**ENTRIES SUPPLIED**
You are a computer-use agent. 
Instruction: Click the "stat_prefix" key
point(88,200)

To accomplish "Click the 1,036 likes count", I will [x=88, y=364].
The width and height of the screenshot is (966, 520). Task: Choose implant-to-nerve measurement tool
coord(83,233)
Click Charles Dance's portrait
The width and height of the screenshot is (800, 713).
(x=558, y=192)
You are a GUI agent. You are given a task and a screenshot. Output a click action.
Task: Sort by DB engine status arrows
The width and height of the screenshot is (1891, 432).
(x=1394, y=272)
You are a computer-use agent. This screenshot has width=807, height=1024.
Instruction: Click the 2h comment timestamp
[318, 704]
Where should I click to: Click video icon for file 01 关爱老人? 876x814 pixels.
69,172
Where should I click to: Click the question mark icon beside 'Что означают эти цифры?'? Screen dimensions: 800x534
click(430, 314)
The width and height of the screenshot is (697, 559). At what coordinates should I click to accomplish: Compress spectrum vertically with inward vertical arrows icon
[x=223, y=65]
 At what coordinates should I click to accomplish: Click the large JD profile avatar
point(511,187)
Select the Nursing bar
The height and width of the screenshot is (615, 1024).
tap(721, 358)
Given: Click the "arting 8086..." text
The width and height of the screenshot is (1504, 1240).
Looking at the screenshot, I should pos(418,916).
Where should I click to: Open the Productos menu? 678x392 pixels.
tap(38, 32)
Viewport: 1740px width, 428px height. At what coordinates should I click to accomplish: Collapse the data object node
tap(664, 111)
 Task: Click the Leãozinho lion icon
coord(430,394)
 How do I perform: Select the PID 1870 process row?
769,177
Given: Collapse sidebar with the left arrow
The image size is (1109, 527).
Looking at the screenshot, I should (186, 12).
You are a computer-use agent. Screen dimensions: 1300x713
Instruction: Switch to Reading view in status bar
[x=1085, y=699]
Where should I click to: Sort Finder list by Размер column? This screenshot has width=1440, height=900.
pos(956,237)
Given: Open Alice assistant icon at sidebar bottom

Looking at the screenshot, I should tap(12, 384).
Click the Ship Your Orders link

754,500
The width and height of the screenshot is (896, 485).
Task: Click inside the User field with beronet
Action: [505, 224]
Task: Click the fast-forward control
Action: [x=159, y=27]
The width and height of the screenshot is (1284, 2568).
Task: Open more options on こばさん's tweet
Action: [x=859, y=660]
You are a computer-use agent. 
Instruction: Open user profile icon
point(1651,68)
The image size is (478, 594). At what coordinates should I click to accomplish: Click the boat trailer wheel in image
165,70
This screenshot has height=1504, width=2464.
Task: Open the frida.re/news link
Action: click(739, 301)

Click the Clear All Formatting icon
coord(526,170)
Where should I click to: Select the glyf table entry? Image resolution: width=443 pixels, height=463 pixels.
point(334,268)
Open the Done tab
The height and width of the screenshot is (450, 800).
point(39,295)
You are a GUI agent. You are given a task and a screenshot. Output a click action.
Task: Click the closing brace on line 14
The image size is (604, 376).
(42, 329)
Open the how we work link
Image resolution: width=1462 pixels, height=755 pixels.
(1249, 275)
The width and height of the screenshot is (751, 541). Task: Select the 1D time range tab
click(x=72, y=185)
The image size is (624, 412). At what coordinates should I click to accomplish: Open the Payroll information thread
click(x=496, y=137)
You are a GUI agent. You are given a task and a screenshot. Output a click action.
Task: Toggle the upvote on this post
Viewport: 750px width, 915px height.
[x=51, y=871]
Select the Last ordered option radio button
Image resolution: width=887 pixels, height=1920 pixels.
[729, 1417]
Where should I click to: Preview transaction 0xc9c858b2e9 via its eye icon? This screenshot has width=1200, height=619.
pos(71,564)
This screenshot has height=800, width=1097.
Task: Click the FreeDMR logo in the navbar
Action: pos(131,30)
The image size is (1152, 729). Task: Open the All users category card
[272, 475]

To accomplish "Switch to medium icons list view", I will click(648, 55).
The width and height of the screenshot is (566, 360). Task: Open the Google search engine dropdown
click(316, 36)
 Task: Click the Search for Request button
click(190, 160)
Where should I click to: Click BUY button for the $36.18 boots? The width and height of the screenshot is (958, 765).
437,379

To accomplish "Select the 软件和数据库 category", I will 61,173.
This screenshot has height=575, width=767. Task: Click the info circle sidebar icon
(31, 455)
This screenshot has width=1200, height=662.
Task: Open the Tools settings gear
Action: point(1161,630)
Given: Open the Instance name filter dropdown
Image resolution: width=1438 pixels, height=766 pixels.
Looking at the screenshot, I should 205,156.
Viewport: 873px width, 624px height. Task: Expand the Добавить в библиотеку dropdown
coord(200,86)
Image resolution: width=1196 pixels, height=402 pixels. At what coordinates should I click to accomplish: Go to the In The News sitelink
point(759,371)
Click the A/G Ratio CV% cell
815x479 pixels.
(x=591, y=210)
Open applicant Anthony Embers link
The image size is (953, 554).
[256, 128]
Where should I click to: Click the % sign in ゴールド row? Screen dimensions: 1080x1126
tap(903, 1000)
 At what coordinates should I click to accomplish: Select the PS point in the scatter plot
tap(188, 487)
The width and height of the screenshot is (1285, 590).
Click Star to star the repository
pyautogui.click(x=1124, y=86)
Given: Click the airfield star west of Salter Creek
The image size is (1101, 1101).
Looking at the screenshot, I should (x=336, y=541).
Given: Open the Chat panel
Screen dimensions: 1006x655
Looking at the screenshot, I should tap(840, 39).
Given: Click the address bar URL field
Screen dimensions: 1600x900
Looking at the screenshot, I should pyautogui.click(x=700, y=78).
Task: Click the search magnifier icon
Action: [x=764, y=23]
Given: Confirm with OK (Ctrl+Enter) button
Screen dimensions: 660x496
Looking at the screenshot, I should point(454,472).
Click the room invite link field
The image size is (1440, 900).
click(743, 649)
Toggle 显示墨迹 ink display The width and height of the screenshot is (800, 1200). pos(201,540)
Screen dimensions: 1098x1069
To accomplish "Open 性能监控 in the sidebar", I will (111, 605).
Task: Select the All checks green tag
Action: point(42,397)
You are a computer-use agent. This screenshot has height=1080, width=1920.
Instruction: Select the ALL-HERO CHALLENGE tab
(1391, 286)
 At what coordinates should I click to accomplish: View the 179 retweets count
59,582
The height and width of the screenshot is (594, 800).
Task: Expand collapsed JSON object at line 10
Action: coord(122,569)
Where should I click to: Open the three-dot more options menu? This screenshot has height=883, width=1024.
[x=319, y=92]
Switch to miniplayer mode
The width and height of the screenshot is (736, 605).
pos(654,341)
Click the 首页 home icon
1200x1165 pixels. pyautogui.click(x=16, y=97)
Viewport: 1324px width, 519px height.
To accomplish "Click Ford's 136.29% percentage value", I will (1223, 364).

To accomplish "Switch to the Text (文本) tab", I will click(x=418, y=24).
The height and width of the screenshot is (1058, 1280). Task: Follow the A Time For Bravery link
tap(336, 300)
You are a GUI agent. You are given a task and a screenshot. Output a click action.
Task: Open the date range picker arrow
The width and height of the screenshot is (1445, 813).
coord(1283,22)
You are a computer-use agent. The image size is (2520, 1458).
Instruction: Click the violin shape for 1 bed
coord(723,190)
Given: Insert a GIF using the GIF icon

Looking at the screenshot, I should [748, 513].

**WORK ORDER**
Search the records for the string "computer" and, wherever a line contains it, please copy that line.

**ANSWER TO THIS TASK**
You are a computer-use agent. 
You are a computer-use agent. This screenshot has width=807, height=1024.
You are a computer-use agent. Screen dimensions: 1300x713
You are a computer-use agent. 
You are a computer-use agent. This screenshot has height=1080, width=1920.
You are a computer-use agent. The image size is (2520, 1458).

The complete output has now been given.